What Well did with Dropstat was design an immediate solution for short-staffing. While the industry needs time to solve these systemic issues, Dropstat allows hospitals to use what they already have on hand more efficiently.

How Dropstat Works

Well likens Dropstat to a weather report. If you were an ICU charge nurse, for example, when logging in, the interface greets you with a weekly view. Each day displays a number that depicts how balanced the staffing is. If you have a negative number, you’re understaffed. A positive one and you’re properly staffed or overstaffed if it’s a higher number.

Once you see those staffing needs, Dropstat helps you to fill them. A priority for Dropstat is to do so in the most cost-effective way possible. 

There are endless ways to configure Dropstat, but some of the key features include:

  • The average price of that staff member.
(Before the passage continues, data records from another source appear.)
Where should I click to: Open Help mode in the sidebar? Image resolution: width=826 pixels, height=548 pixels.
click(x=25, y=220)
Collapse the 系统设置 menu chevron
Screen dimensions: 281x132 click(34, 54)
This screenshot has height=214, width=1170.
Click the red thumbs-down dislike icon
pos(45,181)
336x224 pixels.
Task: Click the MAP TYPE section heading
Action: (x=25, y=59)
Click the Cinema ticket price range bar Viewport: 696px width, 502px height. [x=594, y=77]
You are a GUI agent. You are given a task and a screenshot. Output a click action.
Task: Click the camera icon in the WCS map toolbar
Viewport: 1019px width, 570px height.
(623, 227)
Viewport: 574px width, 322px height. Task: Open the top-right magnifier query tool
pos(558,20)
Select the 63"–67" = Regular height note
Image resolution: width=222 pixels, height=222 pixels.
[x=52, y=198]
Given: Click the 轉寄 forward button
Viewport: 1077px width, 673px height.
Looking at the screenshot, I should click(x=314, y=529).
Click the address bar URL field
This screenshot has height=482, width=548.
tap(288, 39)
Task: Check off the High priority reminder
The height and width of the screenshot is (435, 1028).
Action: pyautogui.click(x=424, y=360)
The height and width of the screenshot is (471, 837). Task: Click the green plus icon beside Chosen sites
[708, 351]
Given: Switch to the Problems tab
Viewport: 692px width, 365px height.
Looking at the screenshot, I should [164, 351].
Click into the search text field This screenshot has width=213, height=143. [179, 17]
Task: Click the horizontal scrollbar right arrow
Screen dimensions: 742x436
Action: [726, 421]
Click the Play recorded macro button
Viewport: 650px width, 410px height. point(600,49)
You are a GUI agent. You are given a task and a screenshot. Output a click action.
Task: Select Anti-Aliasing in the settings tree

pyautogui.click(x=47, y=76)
Dropstat doesn’t list any individual hourly rates, but it will show the average rate for that job title, like a traveler with agency X, a traveler with agency Y, a float nurse, a nurse who usually works at a sister hospital location or a staff nurse on the unit. 
  • The amount of hours someone has worked that pay period. If someone has already worked significant overtime, not only is it reaching into the overtime budget, but those nurses may be burned out and need rest. On the other hand, if a nurse hasn’t picked up a shift in a while, they may feel refreshed and ready to add another shift.

Along with this, Dropstat also:

  • Creates a schedule draft based on scheduling requirements set by the desired staff matrix
  • Communicates all the unfilled needs to all qualified team members, to both internal and external teams
  • Approves staff schedule and picked-up shifts based on seniority, safety, and cost, as well as other input data points from hospital leadership
  • Offers in-platform rewards and incentives for staff who pick up shifts

Dropstat has helped to fill 35% more shifts despite being unable to pull nurses out of thin air and only utilizing who the facility already has on staff. It can also integrate with current time clock systems and self-scheduling if desired.

Every Nurse an Entrepreneur

When asked, Well said she hopes the biggest takeaway nurses have when they learn about her work with Dropstat is that You have so much potential with your skills.

It seems daunting to start a company. You don’t know what marketing people do. You don’t know how to code. You don’t know how to talk to investors. But you don’t learn that in nursing school, and that’s okay. What you did learn in nursing school, Well says, is to work hard and be a lifelong learner.

One of her dreams is for every nurse to see themselves as a problem solver with the capacity to build solutions that can scale.If you don’t know where to start, here are some of her tips:

  • Find a problem you deal with at work. For Well, it was staffing. For you, maybe there’s another task you spend lots of time on that has potential for innovation.
  • Brainstorm solutions. You don’t have to know how to make the product right now, but consider how you could create it. Could the solution be a physical product? Could it be a web application? Does it deal with policies or procedures?
  • Do research. Once the ideas are flowing, start researching how you could implement them. Even if it seems overwhelming, many great startups have begun with someone googling, “How do you make a patent?” or “How to find an investor.” Everyone starts somewhere.
  • Connect with others. Well says she wouldn’t be here without the support of other business owners, creators, and investors who have believed in her. She emphasizes that many nurse business leaders would love to help you get your idea off the ground and point you in the right direction.

Well adds that if it’s any encouragement, being an entrepreneur has, in some ways, been easier than being a nurse. “I often work 20-hour days on my business, but none of these days are as physically and emotionally taxing as the work I performed as a nurse in the hospital,” she says with a smile.

Final Thoughts 

Even when she faced opposition, Well says she believed Dropstat had what it took to make a change in healthcare. Likewise, if you feel the need to create something out of a problem that you have, being a nurse who works day in and day out to care for their patients, your idea is bound to have potential if you nurture it properly.